OffshoreAlertによると4月3日、ニューヨーク州南部の地区裁判所で未登録証券の販売をめぐり、11件の集団訴訟が42の被告を相手に起こされた。この訴訟では、Binance(バイナンス)やBitMEX(ビットメックス)、Bibiox、KuCoinなどの仮想通貨取引所や、Tron、Block.one(EOS運営)、Quantstampなどトークンを発行している企業が名指しされている。

また企業とは別に、BinanceのChangpeng Zhao氏や、BitMEXのBrendan Blumer氏など複数幹部の名前も挙げられている。

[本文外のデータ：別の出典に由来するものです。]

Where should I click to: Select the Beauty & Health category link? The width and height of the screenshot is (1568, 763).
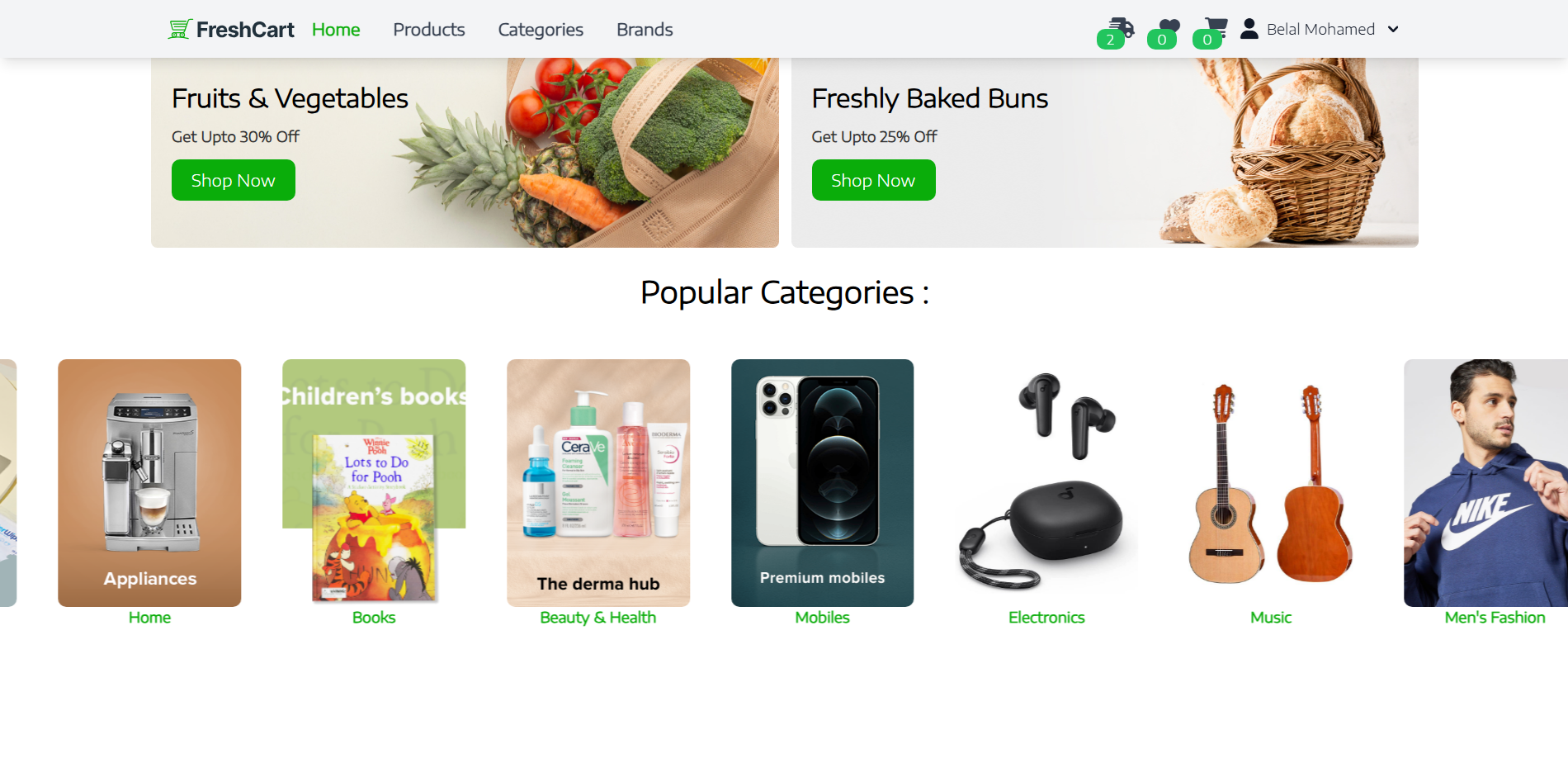point(597,618)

これらの訴訟は全てニューヨークとマイアミに拠点を置く法律事務所、「Roche Freedman LLP」が起こしている。同法律事務所は、グレイグ・ライト氏に対する訴訟などでも原告代理をしたことで有名だ。

ICOの合法性が争点

集団訴訟の対象となる企業は、取引所の他にトークンを発行している企業もあるが、原告は訴訟にリストされた全ての企業が連邦証券報に違反していると主張している。

原告はトークンの発行体である企業は違法に有価証券を作成・発行し、取引所は証券取引所としてのライセンスを取得せず、また投資家に対しての説明も不十分なまま、これらの資産を米国の投資家に販売する役割を担っていたことを指摘している。訴訟対象となる企業はこれらを全面的に否定することが想像に難くないが、似たケースの判例が無いわけではない。

過去に連邦裁判所はテレグラムが発行したトークンに対し、有価証券であると結論づけ、証券取引委員会への登録とトークンの発行に対し暫定的な差し止めを命じていた。しかし今回訴訟で名指しされた企業及び個人は、様々な国に点在しておりその多くが規制の軽い国に拠点を置いているため、訴訟は長期化されるだろう。